▶ [Task 1]: In the headspace sampling and analysis passage, what carrier gas was used with the Poraplot Q-type capillary column?
▶ [Task 2]: Using the headspace sampling and analysis passage, explain what the stated measurement error for the headspace CH4 concentration was and how that figure was obtained.
▶ [Task 3]: Continue the passage on headspace sampling and analysis from the point where it stops.

▶ [Source passage]:

2.4 Headspace sampling and analysis

Headspace samples were taken periodically. The CO2 content and the δ13C-CO2 in the headspace of all samples were analyzed with a gas chromatograph (Agilent 6,820, United States) coupled to a mass spectrometer (Delta V Advantage, Thermo Fisher, Bremen, Germany). The analysis column was a Poraplot Q-type capillary column, and He was used as the carrier gas. The heating procedure was as follows: an initial temperature of 50°C, a constant temperature for 2 min, an increase in temperature 180°C at a rate of 25°C/min, and a constant temperature for 8 min. The assay was repeated three times. The test results are presented as the content of δ13CCO2 (in ‰ vs. Vienna Peedee Belemnite (VPDB); precision and accuracy were ±0.2‰) and R, which was defined as 13C/12C. The headspace CH4 concentration in the control groups was analyzed in the final sampling period with a gas chromatograph (with a pyrolysis furnace at 960°C and reducing furnace at 600°C) coupled to a mass spectrometer using a HP-PLOT Q column with helium as the carrier gas (flow rate of 1.5 ml/min). The measurement error was< 3% (obtained by repeated the test testing twice for each sample). The CH4 concentrations in the headspace were then converted to dissolved CH4 contents as previously reported (Johnson et al., 1990). All tests were performed at the Third Institute of Oceanography, Ministry of Natural Resources.

▶ [Entries provided]:
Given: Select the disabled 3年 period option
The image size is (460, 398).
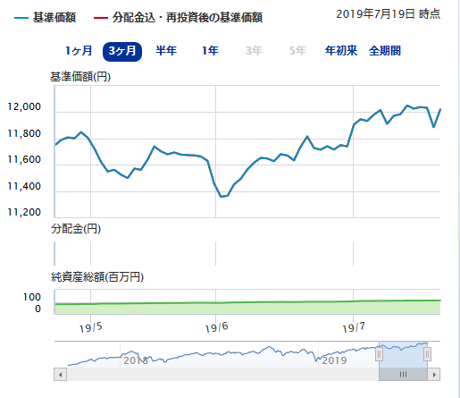Looking at the screenshot, I should (254, 51).
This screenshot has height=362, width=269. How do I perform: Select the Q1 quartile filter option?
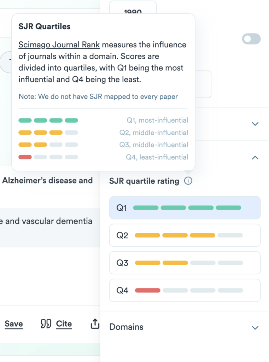pos(185,208)
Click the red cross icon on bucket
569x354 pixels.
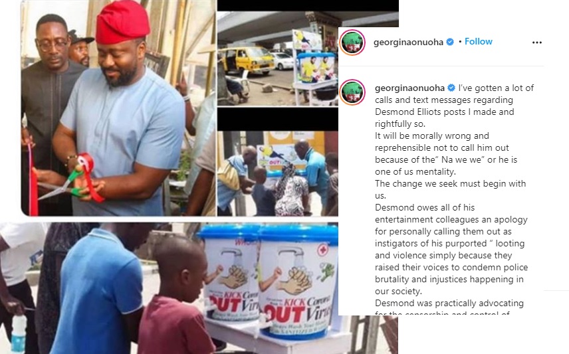pos(322,250)
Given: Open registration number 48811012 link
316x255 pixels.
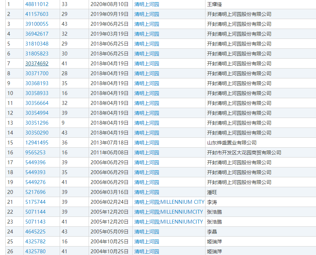Looking at the screenshot, I should click(37, 4).
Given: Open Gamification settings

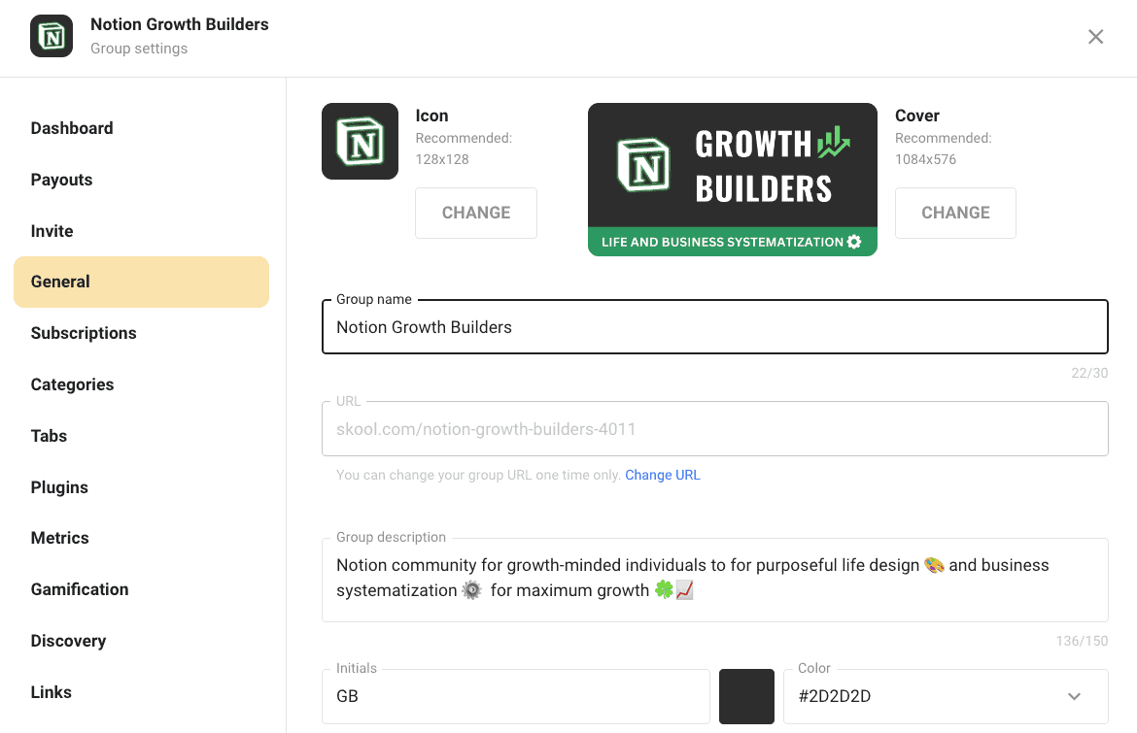Looking at the screenshot, I should tap(79, 589).
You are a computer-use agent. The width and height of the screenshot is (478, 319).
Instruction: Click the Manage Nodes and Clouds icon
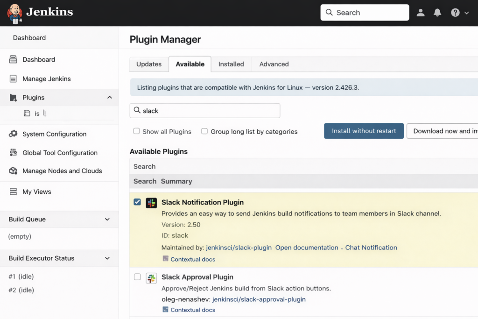point(14,171)
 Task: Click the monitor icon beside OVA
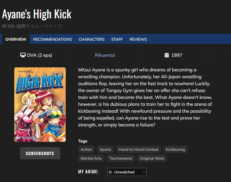click(23, 55)
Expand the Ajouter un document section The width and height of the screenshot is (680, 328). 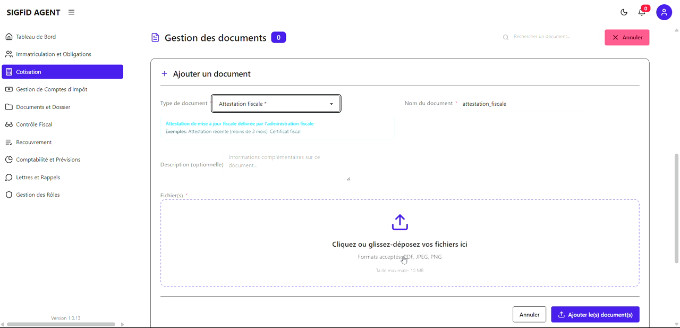point(206,74)
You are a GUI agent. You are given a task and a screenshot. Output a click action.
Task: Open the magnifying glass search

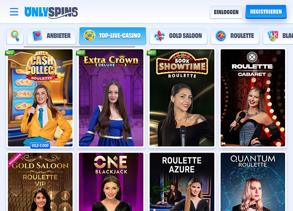(15, 36)
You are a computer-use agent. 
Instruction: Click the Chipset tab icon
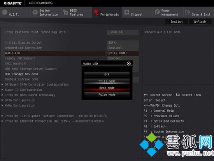(x=127, y=12)
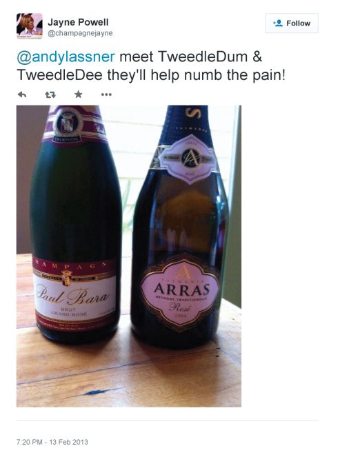Follow Jayne Powell via the Follow text

tap(298, 23)
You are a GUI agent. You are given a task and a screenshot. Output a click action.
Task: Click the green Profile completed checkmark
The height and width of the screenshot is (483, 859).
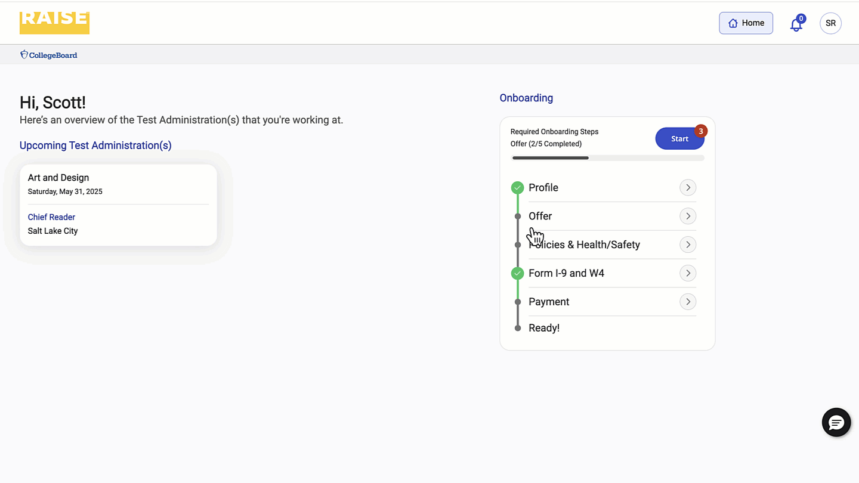tap(517, 188)
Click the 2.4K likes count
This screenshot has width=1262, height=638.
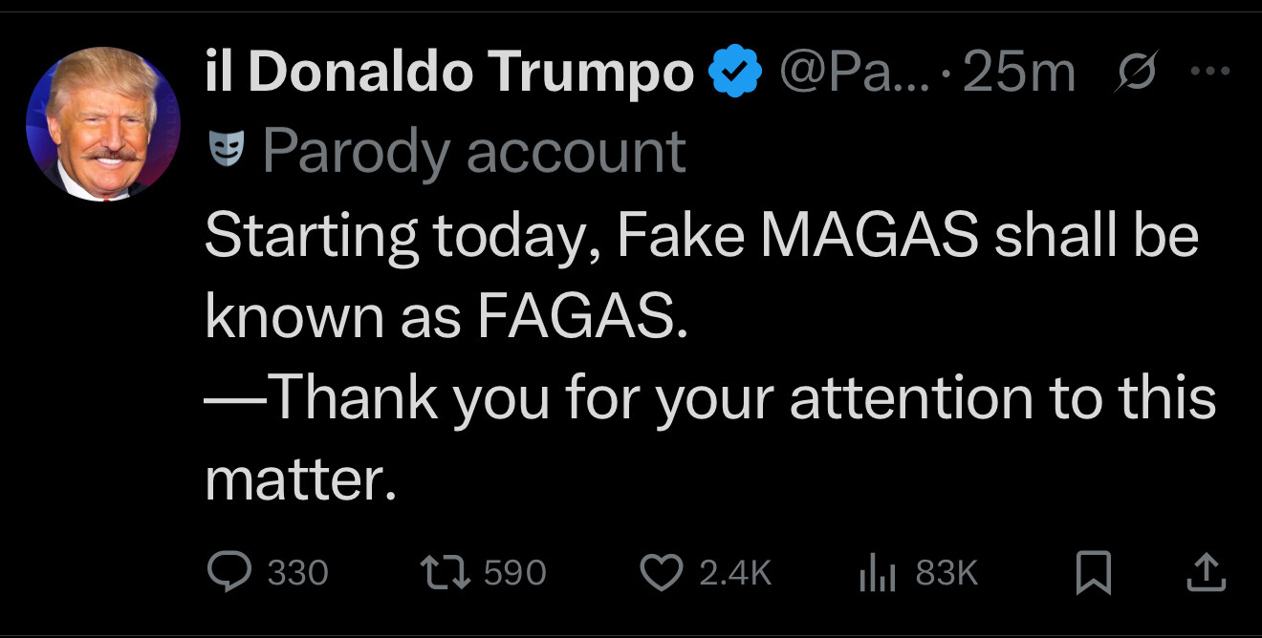[x=735, y=573]
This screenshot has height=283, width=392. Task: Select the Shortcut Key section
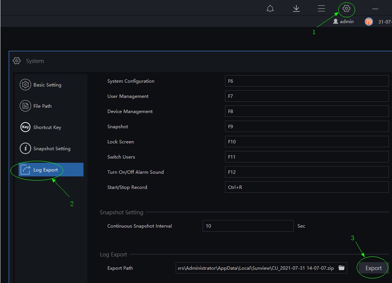[47, 127]
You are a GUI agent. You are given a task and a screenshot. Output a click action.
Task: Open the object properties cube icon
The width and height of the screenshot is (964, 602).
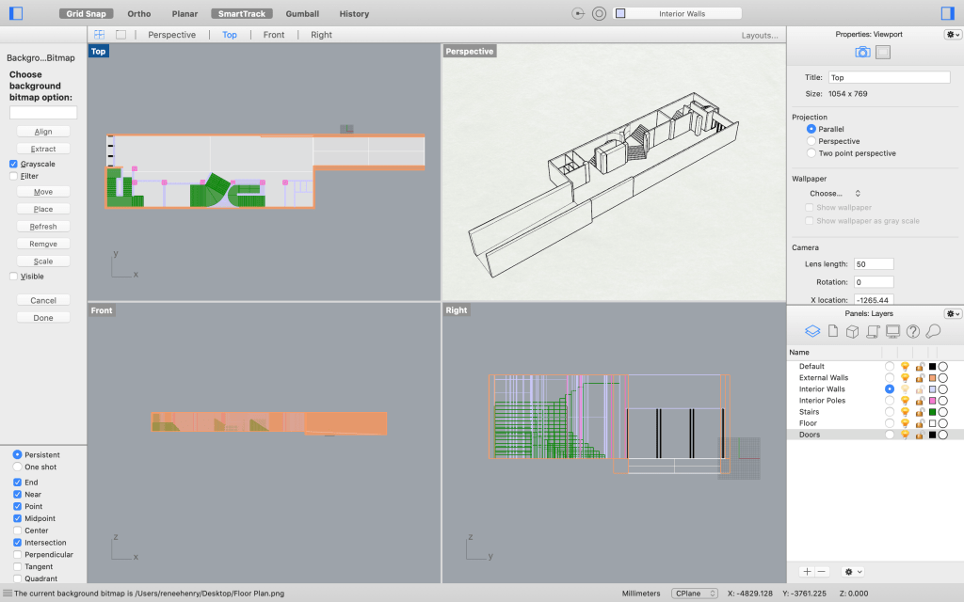pyautogui.click(x=852, y=331)
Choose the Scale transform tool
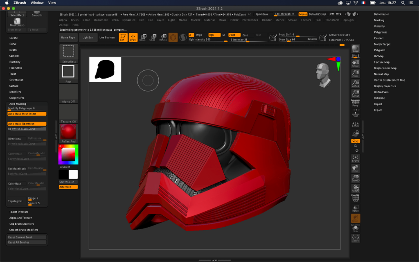Viewport: 419px width, 262px height. [x=153, y=37]
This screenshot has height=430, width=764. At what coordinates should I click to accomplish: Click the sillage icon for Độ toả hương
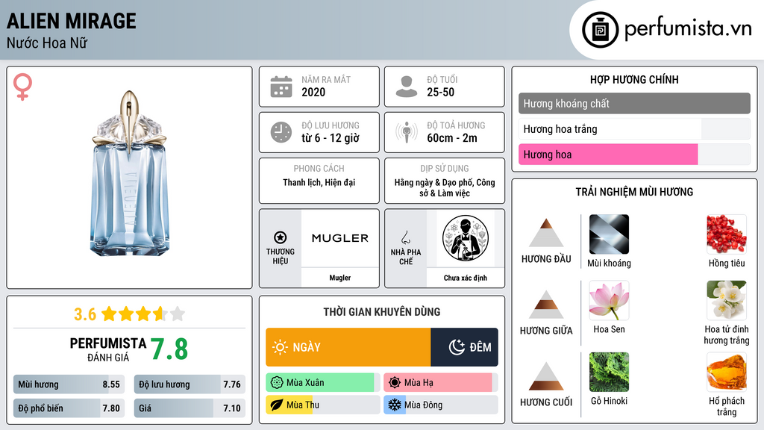click(x=407, y=132)
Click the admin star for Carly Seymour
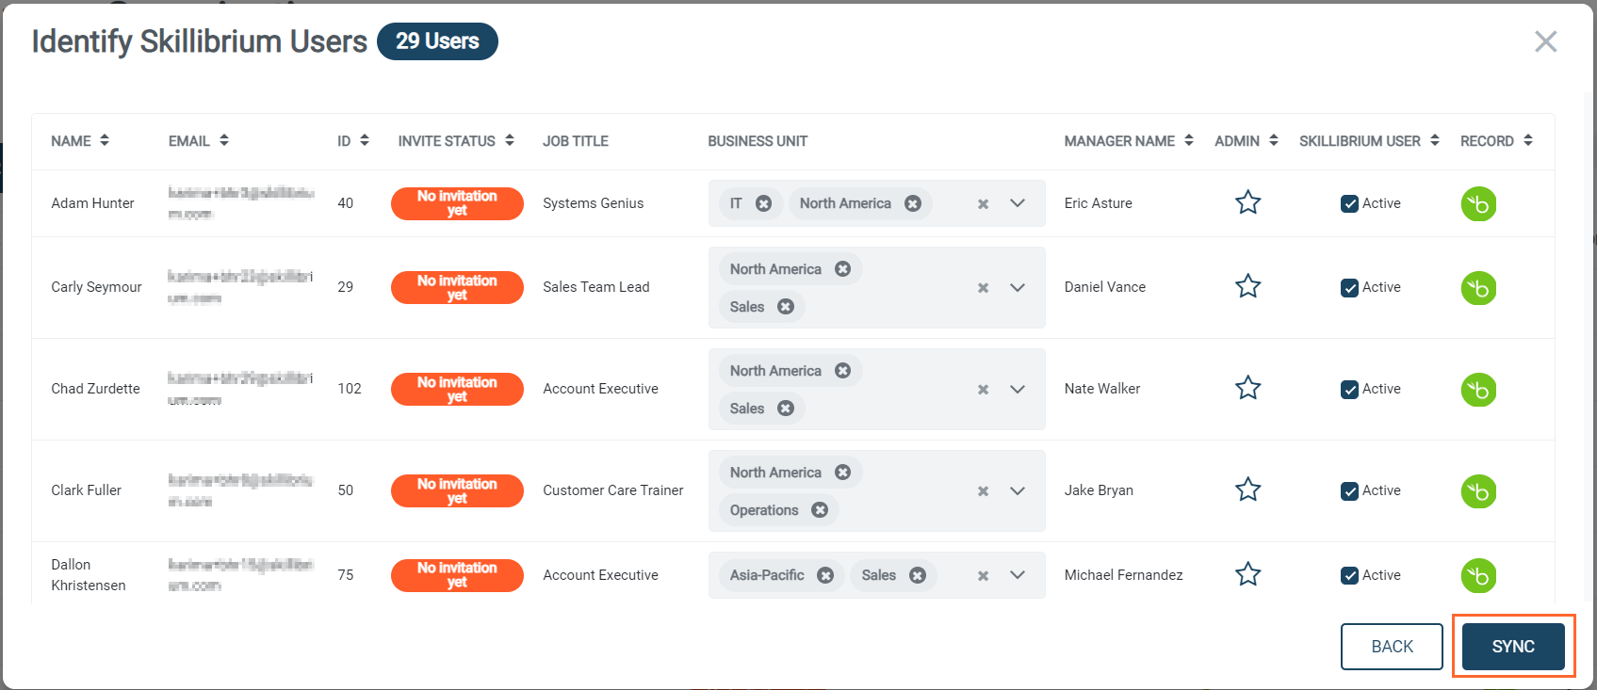Image resolution: width=1597 pixels, height=690 pixels. point(1247,286)
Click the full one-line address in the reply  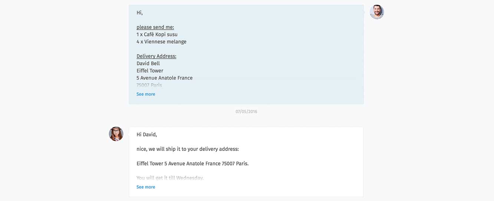coord(192,164)
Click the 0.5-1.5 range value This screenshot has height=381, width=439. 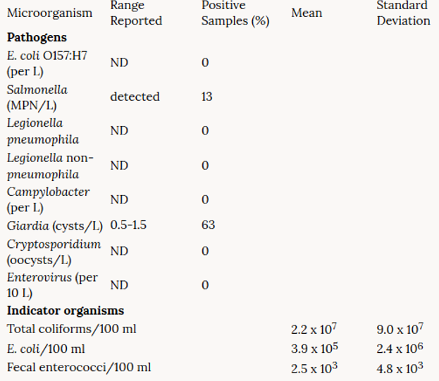coord(128,225)
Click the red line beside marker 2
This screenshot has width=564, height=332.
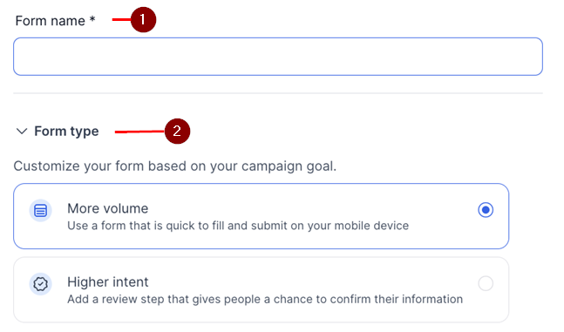pos(139,132)
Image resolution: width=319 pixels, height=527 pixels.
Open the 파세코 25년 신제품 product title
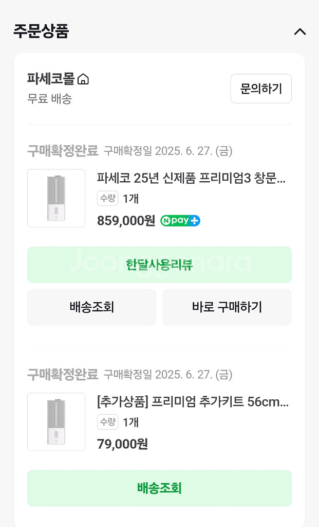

▶ [Exercise response 1]: Helium (He) was used as the carrier gas.

▶ [Exercise response 2]: The measurement error for the headspace CH4 concentration was less than 3%. This figure was obtained by testing each sample twice.

▶ [Exercise response 3]:
Because 13CH4 was the only stable isotope tracer added during the incubation, we defined that the 13CO2 that formed in the headspace was fully converted from 13CH4 oxidation. The fractional abundances of 13CO2 [13F=13C/(12C+13C)] were used to quantify the AOM activity as previously reported (Beal et al., 2009; Scheller et al., 2016; Bray et al., 2017). The AOM rates were calculated during the period of the linear increase in 13CO2 formation (Beal et al., 2009; Egger et al., 2015; Scheller et al., 2016; Bray et al., 2017). However, accurate quantification of the concentration of inorganic carbon formed from methane oxidation is challenging (Scheller et al., 2016). Therefore, we estimated inorganic carbon formed from the total headspace CO2 and the dissolved CO2 in the incubation liquid, which were calculated according to Henry’s law based on only the loss due to each headspace sampling procedure.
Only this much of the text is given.